» Problem description
Copy the listing from its start up to and including the line with "pyautogui.click(x=698, y=775)", changing every "sidebar" to "side panel" and leaving everything else the same.

Element lookup listing:
═══

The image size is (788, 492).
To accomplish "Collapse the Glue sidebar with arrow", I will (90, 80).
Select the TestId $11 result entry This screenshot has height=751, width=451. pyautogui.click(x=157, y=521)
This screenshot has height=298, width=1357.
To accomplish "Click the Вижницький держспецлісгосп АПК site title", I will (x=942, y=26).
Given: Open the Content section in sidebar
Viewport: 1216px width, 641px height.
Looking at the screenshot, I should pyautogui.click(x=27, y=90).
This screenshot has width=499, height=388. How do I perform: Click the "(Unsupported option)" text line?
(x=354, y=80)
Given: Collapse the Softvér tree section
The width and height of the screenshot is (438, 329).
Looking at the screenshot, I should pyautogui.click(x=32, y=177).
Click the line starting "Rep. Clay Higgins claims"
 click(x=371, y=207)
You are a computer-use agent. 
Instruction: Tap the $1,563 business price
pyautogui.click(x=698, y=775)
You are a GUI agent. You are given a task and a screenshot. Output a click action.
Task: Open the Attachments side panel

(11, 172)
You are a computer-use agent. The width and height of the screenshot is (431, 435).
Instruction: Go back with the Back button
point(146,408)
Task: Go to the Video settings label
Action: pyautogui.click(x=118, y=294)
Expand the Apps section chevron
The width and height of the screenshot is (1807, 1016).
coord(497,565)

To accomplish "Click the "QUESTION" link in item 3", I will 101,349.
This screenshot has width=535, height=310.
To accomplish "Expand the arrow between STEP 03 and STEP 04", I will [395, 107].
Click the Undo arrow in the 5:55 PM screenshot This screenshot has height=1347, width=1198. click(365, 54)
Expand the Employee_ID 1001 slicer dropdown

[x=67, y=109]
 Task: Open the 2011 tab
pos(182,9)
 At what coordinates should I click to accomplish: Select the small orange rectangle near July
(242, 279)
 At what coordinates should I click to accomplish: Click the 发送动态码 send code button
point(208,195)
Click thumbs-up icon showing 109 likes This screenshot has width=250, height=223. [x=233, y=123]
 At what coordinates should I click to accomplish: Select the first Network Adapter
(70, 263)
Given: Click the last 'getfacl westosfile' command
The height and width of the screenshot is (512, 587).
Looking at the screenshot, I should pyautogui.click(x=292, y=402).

═══

» Result of this task
The image size is (788, 492).
To accomplish "Collapse the Glue side panel with arrow", I will (90, 80).
Select the TestId $11 result entry This screenshot has height=751, width=451. pyautogui.click(x=157, y=521)
This screenshot has height=298, width=1357.
To accomplish "Click the Вижницький держспецлісгосп АПК site title", I will (x=942, y=26).
Given: Open the Content section in side panel
Viewport: 1216px width, 641px height.
Looking at the screenshot, I should pyautogui.click(x=27, y=90).
This screenshot has width=499, height=388. How do I perform: Click the "(Unsupported option)" text line?
(x=354, y=80)
Given: Collapse the Softvér tree section
The width and height of the screenshot is (438, 329).
Looking at the screenshot, I should pyautogui.click(x=32, y=177).
Click the line starting "Rep. Clay Higgins claims"
 click(x=371, y=207)
You are a computer-use agent. 
Instruction: Tap the $1,563 business price
pyautogui.click(x=698, y=775)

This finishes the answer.